[Data extracted from a collection]

##########

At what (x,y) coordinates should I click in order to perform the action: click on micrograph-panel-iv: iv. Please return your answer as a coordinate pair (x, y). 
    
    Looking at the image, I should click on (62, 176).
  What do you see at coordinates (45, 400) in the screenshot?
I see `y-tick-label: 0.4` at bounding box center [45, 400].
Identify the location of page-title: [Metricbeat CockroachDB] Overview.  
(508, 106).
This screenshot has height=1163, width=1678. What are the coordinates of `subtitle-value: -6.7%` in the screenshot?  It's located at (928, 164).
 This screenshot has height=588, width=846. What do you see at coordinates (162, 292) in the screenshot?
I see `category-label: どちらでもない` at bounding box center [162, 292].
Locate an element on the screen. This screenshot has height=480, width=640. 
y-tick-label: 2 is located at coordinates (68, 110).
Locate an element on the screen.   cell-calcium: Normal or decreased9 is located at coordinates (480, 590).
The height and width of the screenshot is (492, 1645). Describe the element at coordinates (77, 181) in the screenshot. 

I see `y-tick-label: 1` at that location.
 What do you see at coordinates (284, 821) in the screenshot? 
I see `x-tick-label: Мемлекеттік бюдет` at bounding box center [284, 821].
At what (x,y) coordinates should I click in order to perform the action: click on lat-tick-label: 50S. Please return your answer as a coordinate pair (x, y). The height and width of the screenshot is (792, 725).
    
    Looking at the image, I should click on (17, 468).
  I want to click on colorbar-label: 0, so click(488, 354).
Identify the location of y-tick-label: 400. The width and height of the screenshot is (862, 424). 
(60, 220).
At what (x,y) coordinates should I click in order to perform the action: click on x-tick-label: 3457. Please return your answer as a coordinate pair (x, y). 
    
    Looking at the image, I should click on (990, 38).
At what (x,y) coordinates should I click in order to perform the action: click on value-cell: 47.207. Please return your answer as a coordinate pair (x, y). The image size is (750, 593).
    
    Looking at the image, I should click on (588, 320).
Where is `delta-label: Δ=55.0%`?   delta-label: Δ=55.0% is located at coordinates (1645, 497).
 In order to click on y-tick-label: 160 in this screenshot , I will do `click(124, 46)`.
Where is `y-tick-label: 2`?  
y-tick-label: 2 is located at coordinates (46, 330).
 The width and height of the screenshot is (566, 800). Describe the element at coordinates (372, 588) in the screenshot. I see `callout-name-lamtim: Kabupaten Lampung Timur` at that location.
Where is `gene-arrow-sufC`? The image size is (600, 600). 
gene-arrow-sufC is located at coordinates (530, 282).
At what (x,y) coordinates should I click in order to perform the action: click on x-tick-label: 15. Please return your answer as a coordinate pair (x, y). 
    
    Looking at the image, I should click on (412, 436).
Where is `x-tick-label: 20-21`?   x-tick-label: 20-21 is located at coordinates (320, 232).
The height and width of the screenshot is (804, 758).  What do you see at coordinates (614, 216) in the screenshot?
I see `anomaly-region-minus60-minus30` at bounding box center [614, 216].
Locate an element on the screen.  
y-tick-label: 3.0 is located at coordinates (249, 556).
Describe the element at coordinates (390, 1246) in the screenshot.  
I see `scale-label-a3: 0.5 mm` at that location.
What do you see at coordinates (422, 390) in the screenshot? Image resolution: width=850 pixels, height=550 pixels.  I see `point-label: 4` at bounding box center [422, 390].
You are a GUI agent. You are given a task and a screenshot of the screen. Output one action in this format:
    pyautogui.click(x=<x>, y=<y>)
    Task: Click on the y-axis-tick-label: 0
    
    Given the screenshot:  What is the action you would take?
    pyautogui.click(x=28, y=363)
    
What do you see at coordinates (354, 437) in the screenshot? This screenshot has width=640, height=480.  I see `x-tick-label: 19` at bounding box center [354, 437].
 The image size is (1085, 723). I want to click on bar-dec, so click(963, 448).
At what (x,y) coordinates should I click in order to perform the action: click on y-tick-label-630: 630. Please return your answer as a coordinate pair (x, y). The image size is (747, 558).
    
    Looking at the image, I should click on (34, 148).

##########

◆ WORK TASK:
Collect each line in the rows above that contains the string "cell".

◆ EXERCISE ANSWER:
Locate an element on the screen.   cell-calcium: Normal or decreased9 is located at coordinates (480, 590).
At what (x,y) coordinates should I click in order to perform the action: click on value-cell: 47.207. Please return your answer as a coordinate pair (x, y). The image size is (750, 593).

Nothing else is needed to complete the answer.